On Wednesday, Microsoft employee Mike Davidson announced that the company introduced three distinct personality styles for its experimental AI-powered Bing chat bot: Creative, Balanced, or Accurate. Microsoft was testing the feature since February 24 with a limited number of users. Switching between modes produces different results that shift balance between accuracy and creativity.
Bing Chat is an AI-powered assistant based on an Advanced Large Language Model (LLM) developed by OpenAI. A key feature of Bing Chat is that it can search the web and incorporate the results into its responses.
Microsoft announced Bing Chat on February 7th, and soon after going live, enemy attacks regularly drove an early version of Bing Chat to simulated insanity, and users found the bot could be persuaded threaten them. Not long after, Microsoft drastically scaled back Bing Chat outbursts by imposing strict limits on the length of conversations.
Since then, the company has been experimenting with ways to bring back some of Bing Chat’s cheeky personality for those who wanted it, while also allowing other users to seek more specific answers. This led to the new three-choice Conversational Style UI.
In our experimentation with the three styles, we found that the “Creative” mode produced shorter and more unconventional suggestions that weren’t always safe or practical. Precise mode played it safe, sometimes suggesting nothing if it didn’t see a sure way to get a result. In the middle, Balanced mode often produced the longest responses with the most detailed search results and site citations in its responses.
For large language models, unexpected inaccuracies (hallucinations) often increase with increasing “creativity,” which usually means the AI model deviates more from the information it learned in its dataset. AI researchers often call this property “temperature‘, but Bing team members say there’s more at work with the new conversation styles.

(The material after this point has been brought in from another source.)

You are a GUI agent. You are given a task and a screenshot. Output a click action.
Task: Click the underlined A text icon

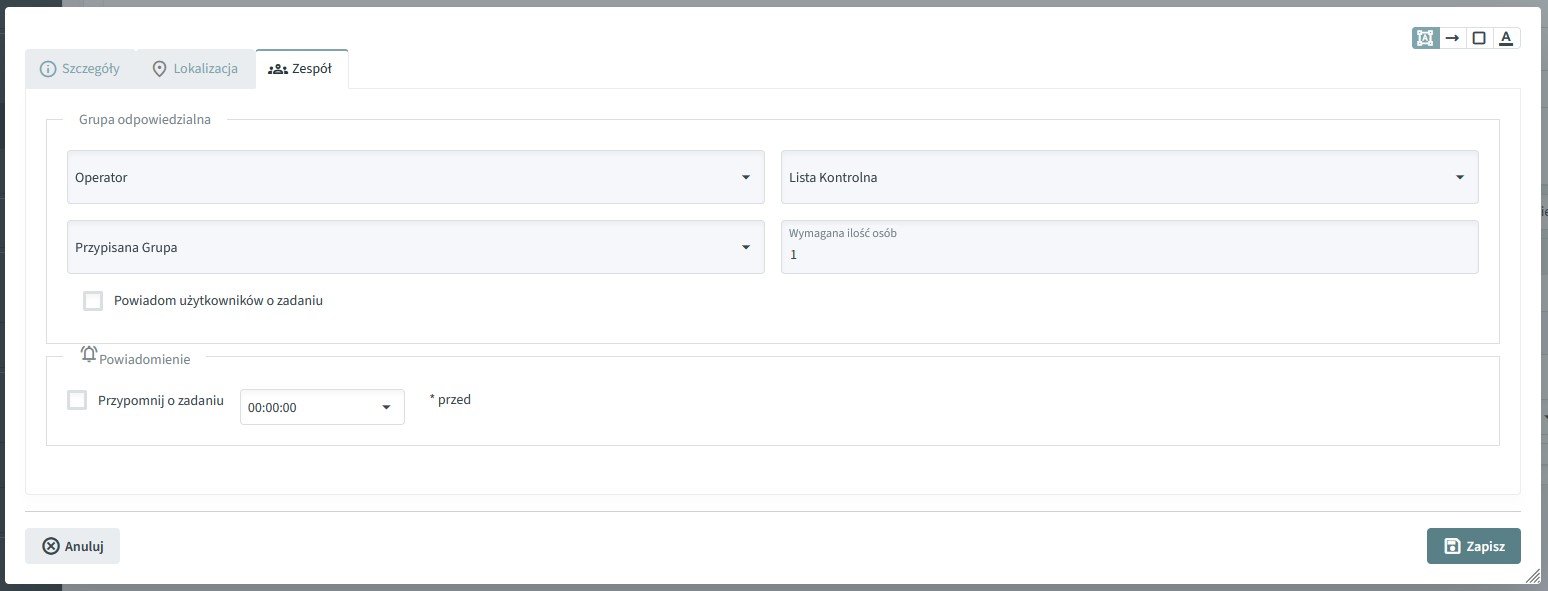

According to Microsoft employees Mikhail Parakhinswitching modes in Bing Chat changes fundamental aspects of the bot’s behavior, including switching between different AI models that have been received additional training of human reactions to its output. The different modes also use different initial prompts, meaning Microsoft is swapping out the personality-defining prompt, like the one uncovered in the prompt injection attack we wrote about in February.
While Bing Chat is still only available to those who have signed up for a waitlist, Microsoft is continually refining Bing Chat and other AI-powered Bing search features as it prepares to make it more widely available to users. Microsoft recently announced plans to bring the technology into Windows 11.